--- The data Enclosed Below ---

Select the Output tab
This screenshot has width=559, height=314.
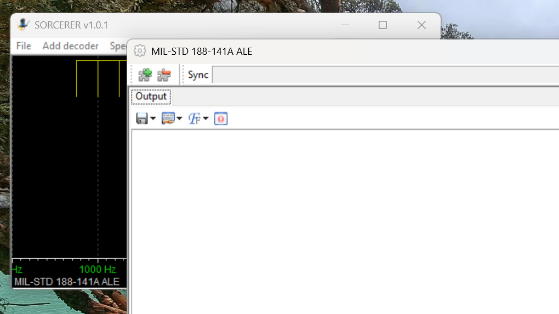click(151, 96)
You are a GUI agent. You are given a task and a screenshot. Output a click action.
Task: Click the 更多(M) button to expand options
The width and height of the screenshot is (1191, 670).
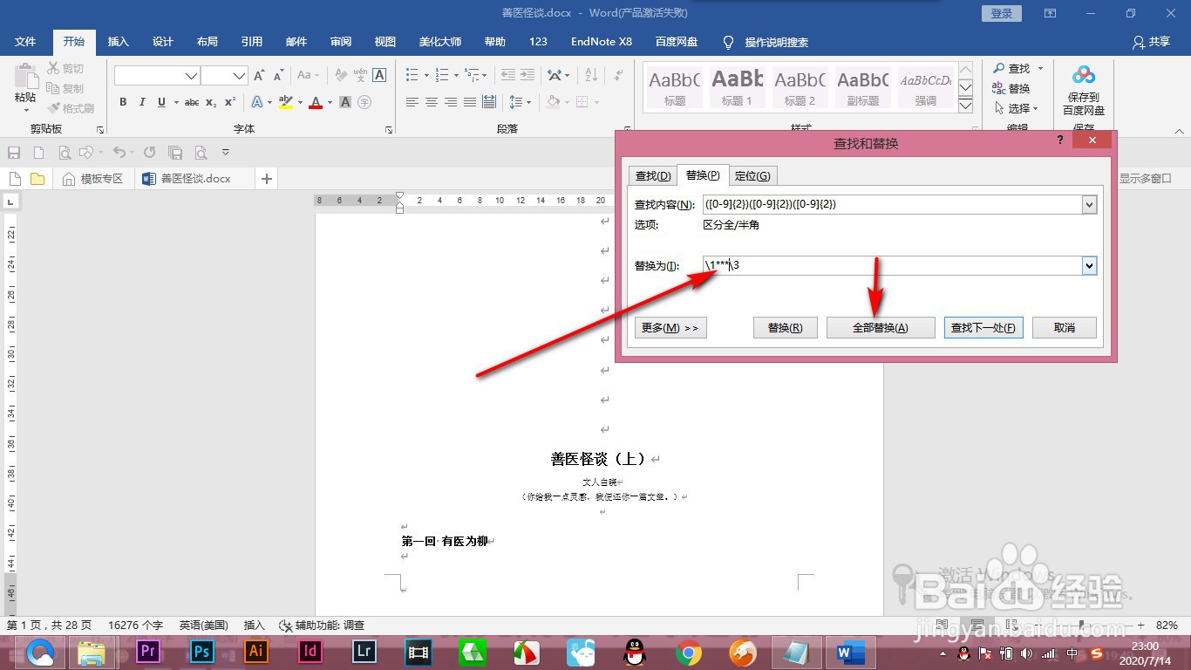(670, 327)
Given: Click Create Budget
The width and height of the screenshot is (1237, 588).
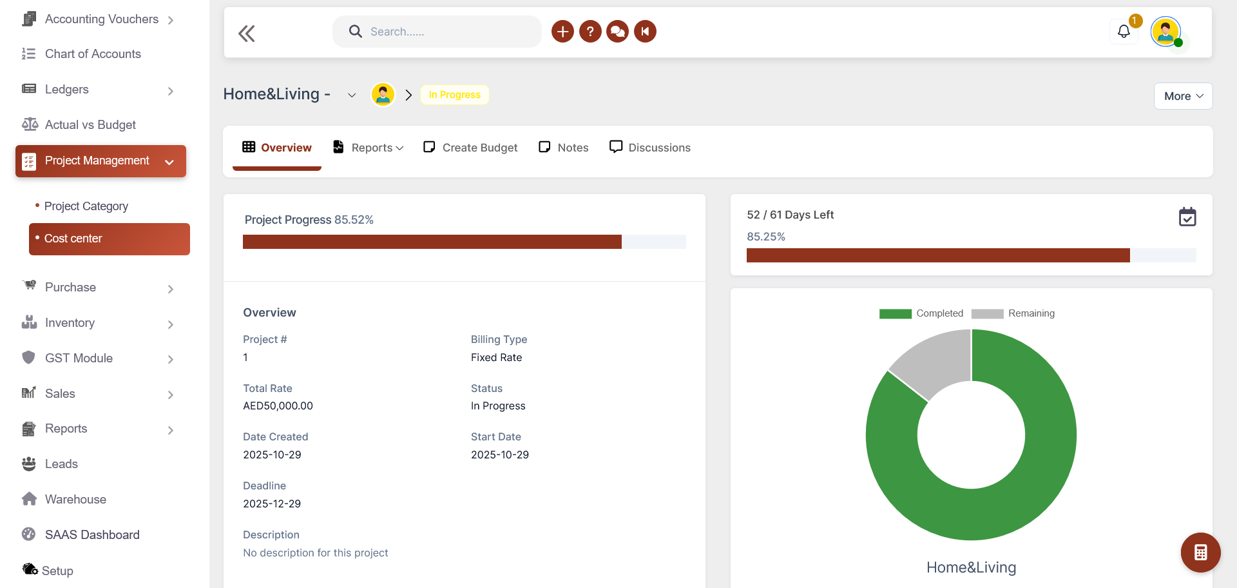Looking at the screenshot, I should 470,148.
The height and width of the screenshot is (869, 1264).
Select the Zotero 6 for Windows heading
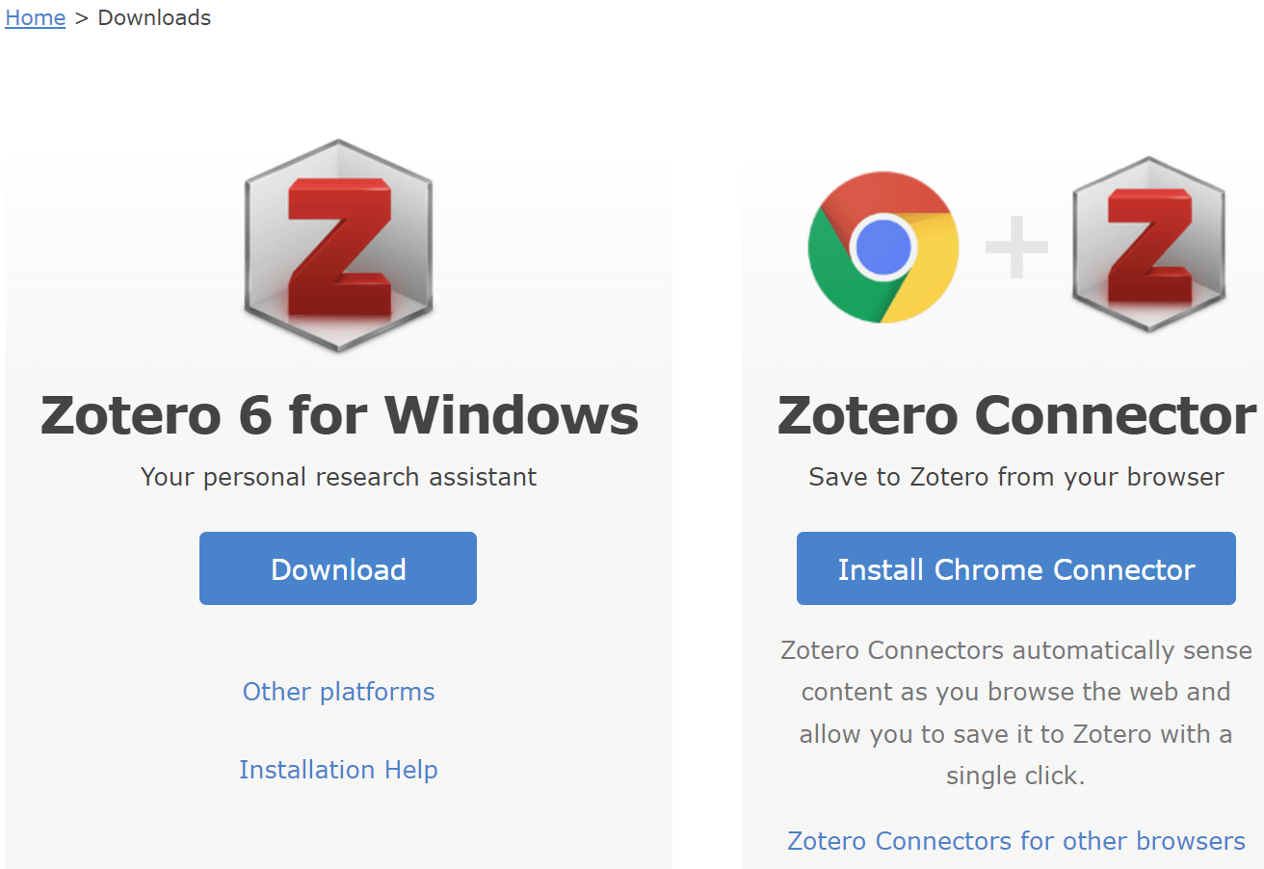click(339, 414)
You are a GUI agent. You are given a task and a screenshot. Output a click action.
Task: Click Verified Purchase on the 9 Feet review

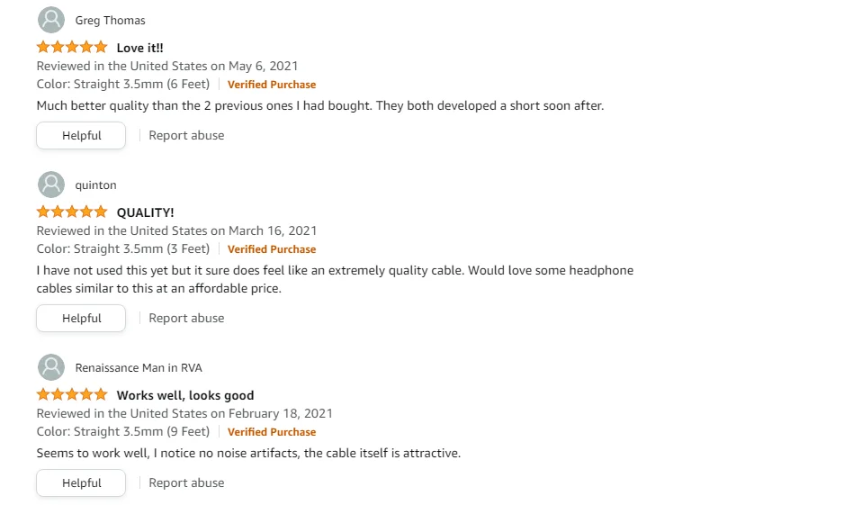pos(272,432)
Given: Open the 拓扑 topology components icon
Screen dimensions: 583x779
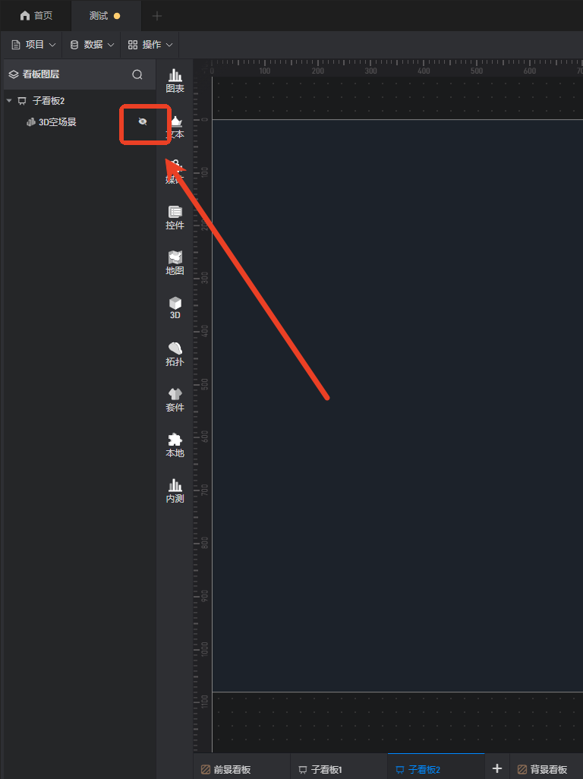Looking at the screenshot, I should coord(175,355).
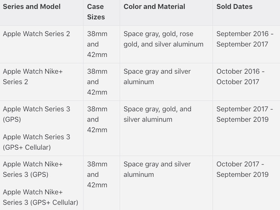Click the "Color and Material" header
This screenshot has width=280, height=210.
click(154, 7)
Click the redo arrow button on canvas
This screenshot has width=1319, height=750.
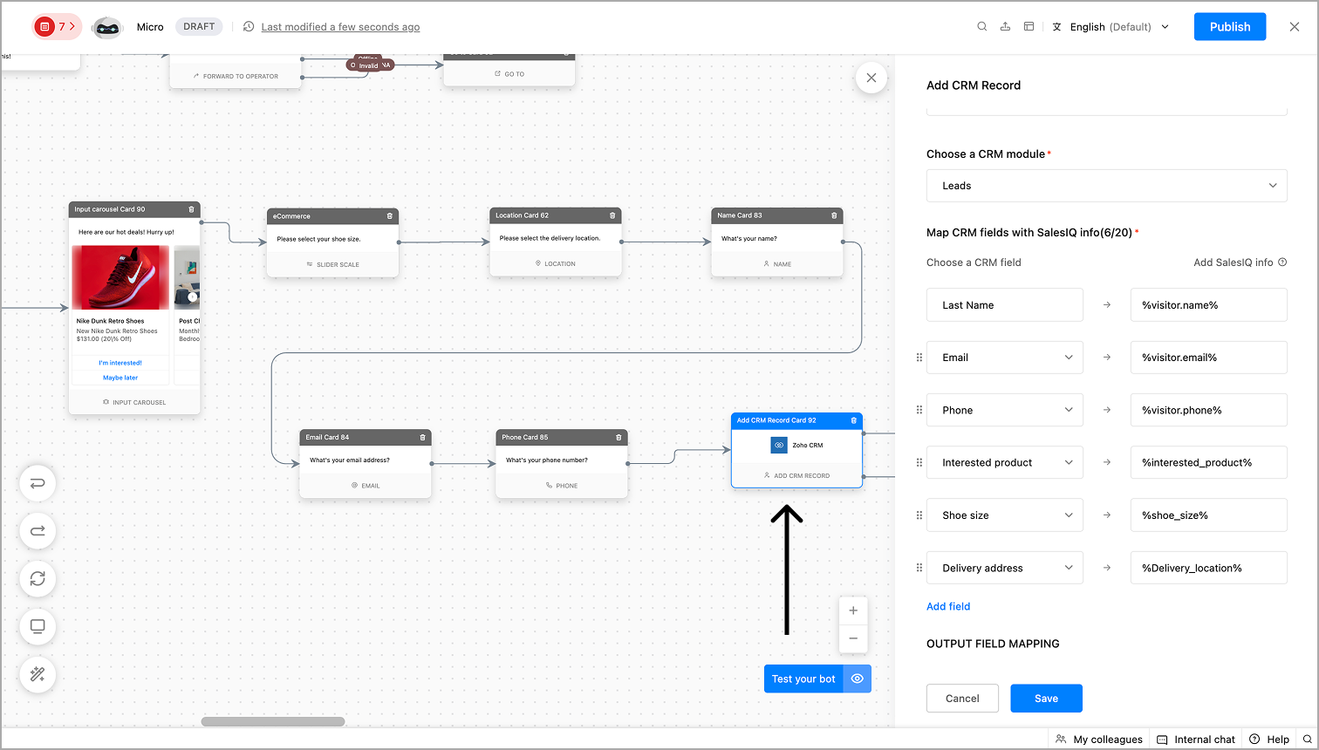[x=38, y=531]
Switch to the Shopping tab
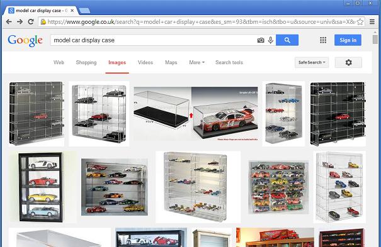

--- End of Enclosed The data ---

Prompt →
Up to and including the line containing "Task: Click the", quote each line of the entries above from the very first, please, exactly and without images.

Task solution →
Select the Output tab
This screenshot has width=559, height=314.
click(151, 96)
You are a GUI agent. You are given a task and a screenshot. Output a click action.
Task: Click the 更多(M) button to expand options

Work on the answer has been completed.